_PROVIDED DATA_
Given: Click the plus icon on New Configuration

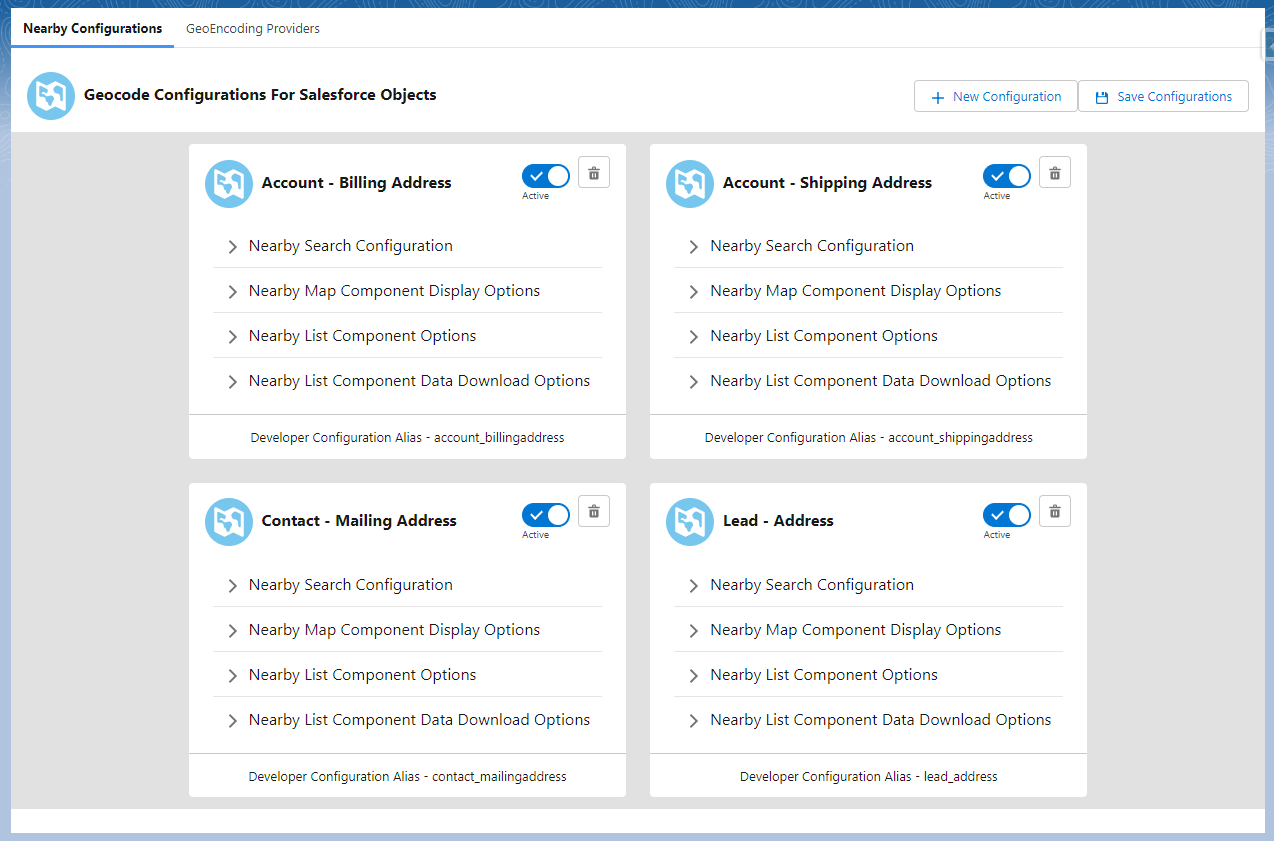Looking at the screenshot, I should (x=938, y=96).
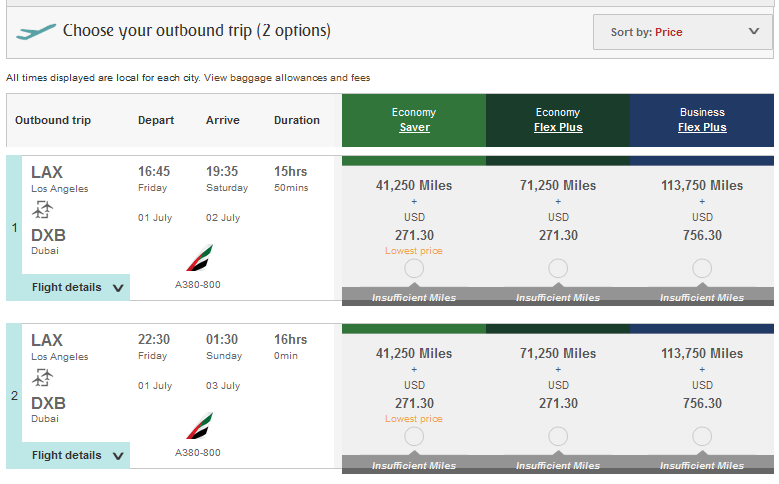The image size is (779, 484).
Task: Click Insufficient Miles bar under flight 2 Business
Action: (x=702, y=465)
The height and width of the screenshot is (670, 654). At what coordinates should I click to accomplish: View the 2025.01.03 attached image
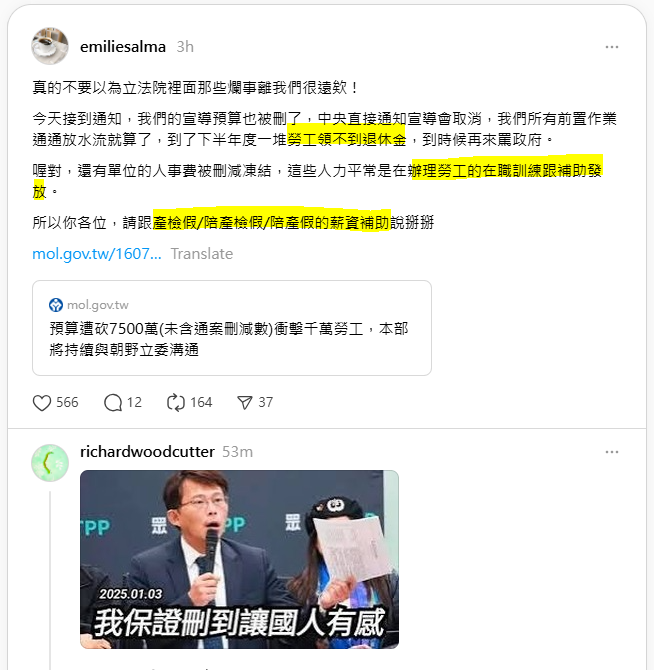pyautogui.click(x=239, y=559)
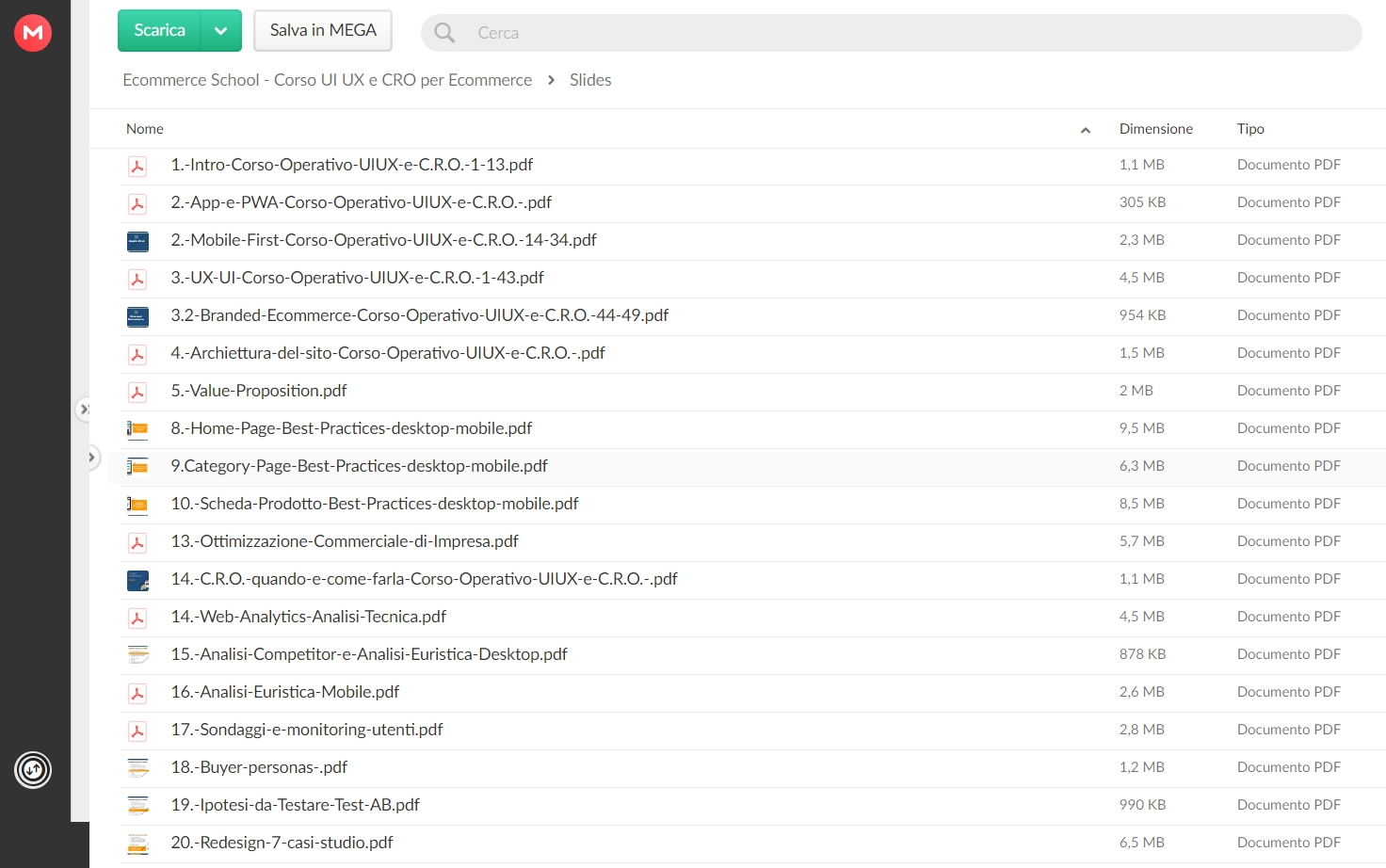Image resolution: width=1386 pixels, height=868 pixels.
Task: Open the transfer manager circular icon
Action: point(33,770)
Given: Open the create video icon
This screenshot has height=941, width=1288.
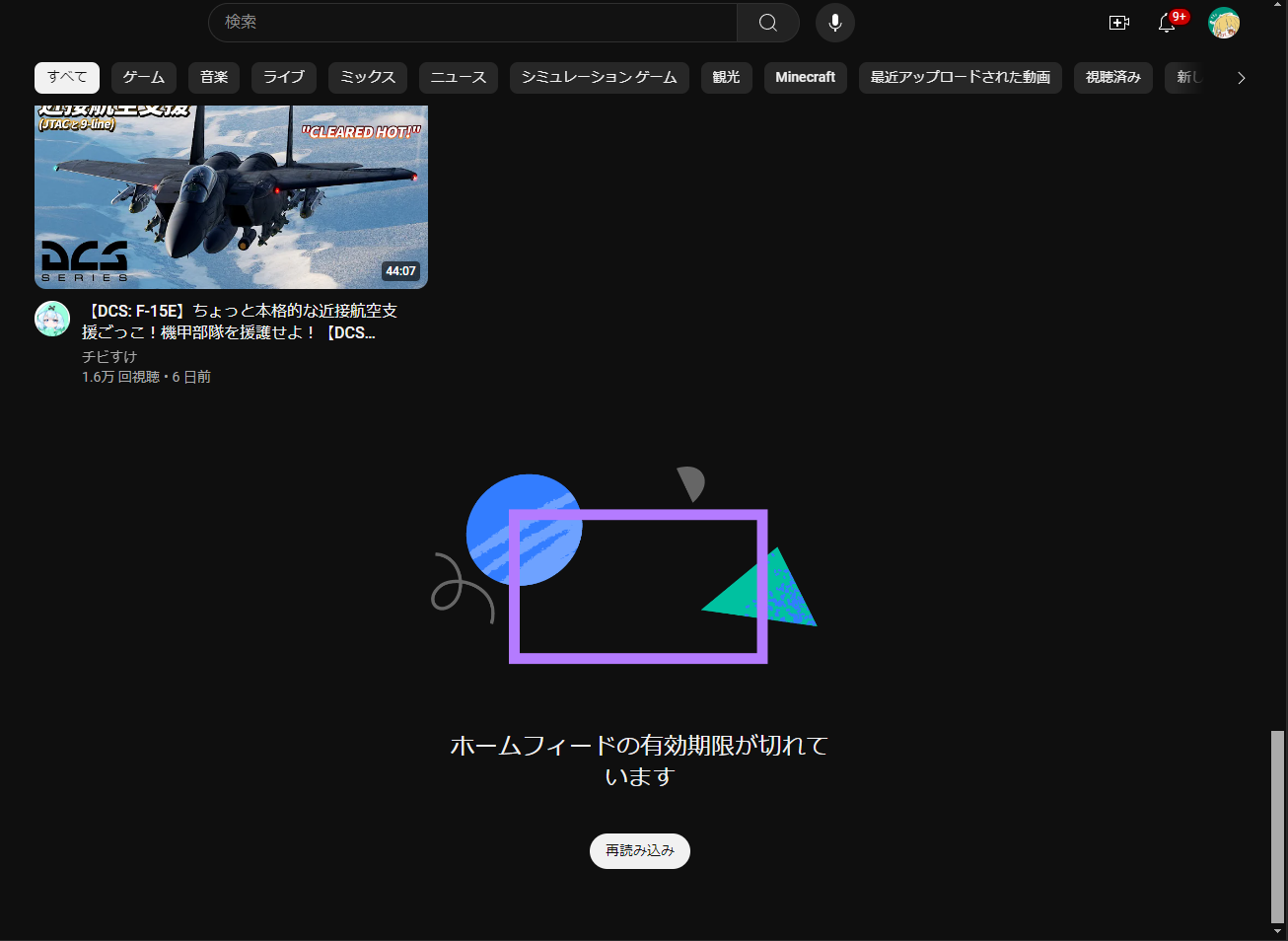Looking at the screenshot, I should tap(1118, 23).
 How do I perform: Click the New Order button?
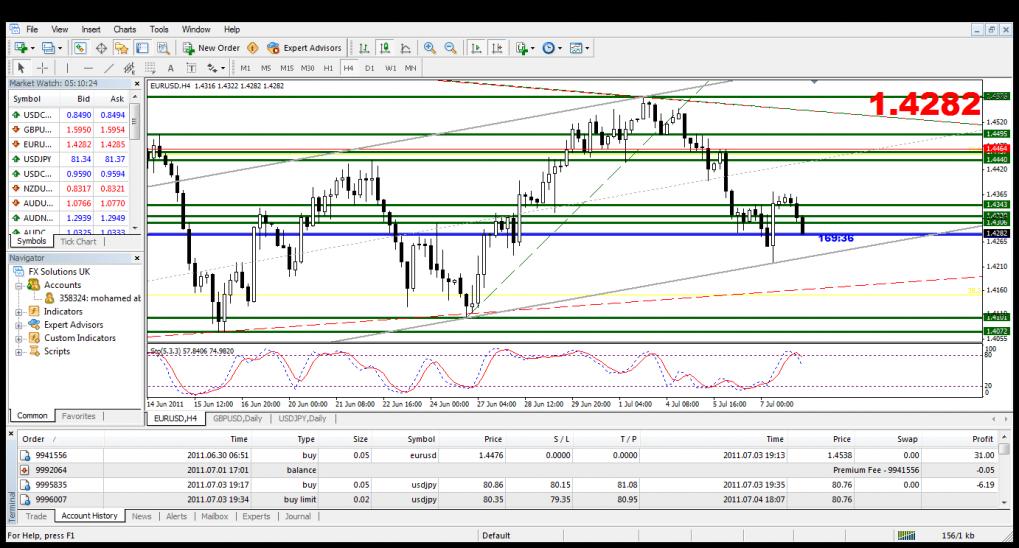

_GOAL OF THE EXERCISE_
Please print the lines above exactly, beginning at the first line of the entries and ending at the line holding "Given: Open the create video icon", and leave the pictures out.

_OUTPUT BELOW_
Given: Click the plus icon on New Configuration

Looking at the screenshot, I should (x=938, y=96).
The image size is (779, 484).
Task: Click Insufficient Miles bar under flight 2 Business
Action: (x=702, y=465)
The height and width of the screenshot is (670, 654). At what coordinates should I click to accomplish: View the 2025.01.03 attached image
pyautogui.click(x=239, y=559)
Image resolution: width=1386 pixels, height=868 pixels.
Task: Open the transfer manager circular icon
Action: point(33,770)
Given: Open the create video icon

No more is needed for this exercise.